Mirant shares fell from the high $3.70s early last week to the mid $3.20s Friday after CEO Marce Fuller warned on Tuesday that the company was about 20 cents/share behind where it expected to be at this time in the year. Fuller expressed concerns about Mirant’s ability to meet its earnings forecast of $1.60/share for the year. The current average of Wall Street analysts’ estimates is $1.54 with a low of $1.45 and a high of $1.69, according to Thomson Financial.

“July and early August were very tough in terms of trading liquidity for longer-dated transactions,” Fuller said in a statement. “Although, our assets, particularly in the Mid-Atlantic, Northeast and West regions, have continued to perform in line with our expectations, our ability to leverage our assets has been limited by poor market conditions.

“Fortunately, we have seen some signs of recovery in the latter part of August and as we move into September,” she said. “I am hopeful that we can make some of this up, but at this time we are behind where we expected to be.”

Fuller told analysts at Lehman Brothers’ 16th annual CEO Energy/Power Conference in New York City that Mirant has nearly completed the sale of $1.6 billion in assets and expects to sell another $700 million to $1 billion. On Friday Mirant sold its 49% stake in Western Power Distribution Holdings Ltd. (WPD) and the related WPD Investment Holdings in the United Kingdom to PPL for $235 million in cash.

Fuller promised the company would be smaller but stronger with higher quality credit and critical mass in key markets. She also noted the company is cutting costs by $150 million and reducing balance sheet debt by $1.2 billion. Its debt-to-equity ratio stands at 60% but Mirant plans to get it below 50%.

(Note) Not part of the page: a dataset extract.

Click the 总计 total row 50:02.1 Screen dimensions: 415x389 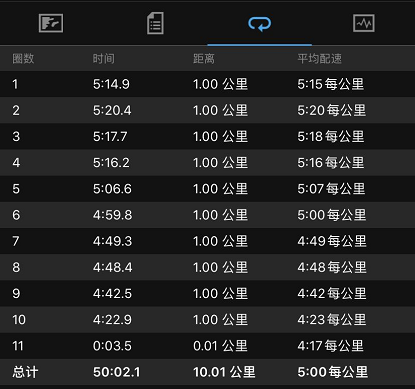[207, 372]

Mirant is still looking for a partner to provide more financial support for its energy trading operation. However, Mirant is not planning a joint venture to take over the operation, said Fuller. It’s in talks with a financial/insurance company that would provide greater credit strength for long-term structured transactions.

Fuller said Mirant’s current liquidity stands at about $1.5 billion and is expected to be at that level at the end of the year. The company eliminated nearly $550 million in ratings triggers associated with its Perryville and BP contracts, which substantially reduced its need for liquidity. It made a $75 million loan to Perryville Energy Partners to eliminate a $300 million contingent collateral requirement associated with a 21-year power tolling agreement. It also suspended its Mint Farm project in Washington state, which removed the need for the completion of a construction loan of $165 million. Fuller also said the year-end $1.5 billion liquidity projection assumes no proceeds from Mirant’s asset sales program, which is expected to yield $750 million to $1 billion in assets.

She also said that even under the new California refund calculations by the Federal Energy Regulatory Commission, Mirant is still owed about $350 million in related receivables.